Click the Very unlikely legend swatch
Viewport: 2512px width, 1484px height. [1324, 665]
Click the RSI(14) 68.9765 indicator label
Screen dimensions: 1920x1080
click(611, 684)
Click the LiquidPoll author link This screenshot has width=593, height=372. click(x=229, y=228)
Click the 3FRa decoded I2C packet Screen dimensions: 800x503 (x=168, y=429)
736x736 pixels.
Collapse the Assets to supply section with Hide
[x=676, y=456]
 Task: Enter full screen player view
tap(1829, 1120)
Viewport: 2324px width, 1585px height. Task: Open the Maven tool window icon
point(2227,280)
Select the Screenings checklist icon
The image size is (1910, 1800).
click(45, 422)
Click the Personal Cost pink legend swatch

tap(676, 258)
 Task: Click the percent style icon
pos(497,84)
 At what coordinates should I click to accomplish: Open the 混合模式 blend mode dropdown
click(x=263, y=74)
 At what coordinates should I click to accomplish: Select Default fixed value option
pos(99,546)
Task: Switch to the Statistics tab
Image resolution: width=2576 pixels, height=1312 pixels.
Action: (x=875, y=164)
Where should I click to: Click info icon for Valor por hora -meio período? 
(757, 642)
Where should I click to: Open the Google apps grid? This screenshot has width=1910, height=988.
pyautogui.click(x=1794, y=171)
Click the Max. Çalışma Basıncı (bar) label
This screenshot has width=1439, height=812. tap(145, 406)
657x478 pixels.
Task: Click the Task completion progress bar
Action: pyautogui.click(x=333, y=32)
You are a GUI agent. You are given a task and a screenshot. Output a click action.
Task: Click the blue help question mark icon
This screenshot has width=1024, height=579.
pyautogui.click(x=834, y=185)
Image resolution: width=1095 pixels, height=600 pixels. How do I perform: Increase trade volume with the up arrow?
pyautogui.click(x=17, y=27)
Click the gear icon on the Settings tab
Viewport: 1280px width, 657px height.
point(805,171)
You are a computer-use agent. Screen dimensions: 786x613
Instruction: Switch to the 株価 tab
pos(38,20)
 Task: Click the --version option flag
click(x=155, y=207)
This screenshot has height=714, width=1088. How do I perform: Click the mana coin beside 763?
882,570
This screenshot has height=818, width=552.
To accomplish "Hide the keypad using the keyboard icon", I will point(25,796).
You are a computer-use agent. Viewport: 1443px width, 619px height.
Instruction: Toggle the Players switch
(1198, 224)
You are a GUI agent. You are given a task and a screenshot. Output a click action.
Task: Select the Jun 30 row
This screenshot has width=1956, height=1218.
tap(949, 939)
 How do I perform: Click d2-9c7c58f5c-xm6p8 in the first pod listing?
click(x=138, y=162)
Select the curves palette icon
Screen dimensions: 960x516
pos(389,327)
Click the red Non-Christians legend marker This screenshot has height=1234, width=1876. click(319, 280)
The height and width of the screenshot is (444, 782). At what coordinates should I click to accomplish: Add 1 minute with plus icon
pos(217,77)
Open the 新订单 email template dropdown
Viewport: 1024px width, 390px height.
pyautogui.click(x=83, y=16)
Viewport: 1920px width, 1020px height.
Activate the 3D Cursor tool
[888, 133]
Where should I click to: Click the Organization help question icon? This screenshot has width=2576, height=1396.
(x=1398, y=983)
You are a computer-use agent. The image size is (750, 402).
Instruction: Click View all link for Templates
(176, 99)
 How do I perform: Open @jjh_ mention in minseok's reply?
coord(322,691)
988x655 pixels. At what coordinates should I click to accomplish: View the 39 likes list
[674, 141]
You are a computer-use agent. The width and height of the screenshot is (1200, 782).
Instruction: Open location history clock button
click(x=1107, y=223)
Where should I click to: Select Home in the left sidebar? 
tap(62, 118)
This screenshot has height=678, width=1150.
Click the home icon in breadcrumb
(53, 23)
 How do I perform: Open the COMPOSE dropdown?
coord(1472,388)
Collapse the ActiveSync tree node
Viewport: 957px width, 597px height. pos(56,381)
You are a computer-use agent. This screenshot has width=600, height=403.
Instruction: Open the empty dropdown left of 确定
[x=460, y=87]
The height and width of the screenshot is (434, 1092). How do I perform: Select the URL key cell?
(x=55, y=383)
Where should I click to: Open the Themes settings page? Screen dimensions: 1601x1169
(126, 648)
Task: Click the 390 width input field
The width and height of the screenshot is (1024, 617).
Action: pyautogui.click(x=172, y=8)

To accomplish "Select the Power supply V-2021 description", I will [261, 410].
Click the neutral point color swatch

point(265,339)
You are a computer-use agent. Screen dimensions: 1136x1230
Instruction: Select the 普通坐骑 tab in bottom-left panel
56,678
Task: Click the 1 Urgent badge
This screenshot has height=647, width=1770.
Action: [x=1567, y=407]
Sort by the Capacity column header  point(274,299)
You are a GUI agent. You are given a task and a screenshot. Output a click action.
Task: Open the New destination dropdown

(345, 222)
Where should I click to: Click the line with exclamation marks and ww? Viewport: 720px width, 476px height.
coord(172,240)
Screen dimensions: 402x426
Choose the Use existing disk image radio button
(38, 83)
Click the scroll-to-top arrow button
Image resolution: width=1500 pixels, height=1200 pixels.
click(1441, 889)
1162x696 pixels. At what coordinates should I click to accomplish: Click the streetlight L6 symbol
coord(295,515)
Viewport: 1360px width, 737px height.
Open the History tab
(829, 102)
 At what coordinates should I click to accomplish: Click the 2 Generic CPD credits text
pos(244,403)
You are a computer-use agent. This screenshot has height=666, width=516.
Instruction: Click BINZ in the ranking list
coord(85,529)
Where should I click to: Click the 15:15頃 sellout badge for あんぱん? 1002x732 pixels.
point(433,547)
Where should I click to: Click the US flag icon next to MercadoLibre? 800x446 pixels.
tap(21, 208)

* _Brief_
Copy the records from the line containing "You are a computer-use agent. Viewport: 1443px" through the line containing "Click the red", swapping "Players" for "Teams" and changing nothing else.

* _Output_
You are a computer-use agent. Viewport: 1443px width, 619px height.
Instruction: Toggle the Teams switch
(1198, 224)
You are a GUI agent. You are given a task and a screenshot. Output a click action.
Task: Select the Jun 30 row
This screenshot has width=1956, height=1218.
tap(949, 939)
 How do I perform: Click d2-9c7c58f5c-xm6p8 in the first pod listing?
click(x=138, y=162)
Select the curves palette icon
Screen dimensions: 960x516
pos(389,327)
Click the red Non-Christians legend marker This screenshot has height=1234, width=1876. click(319, 280)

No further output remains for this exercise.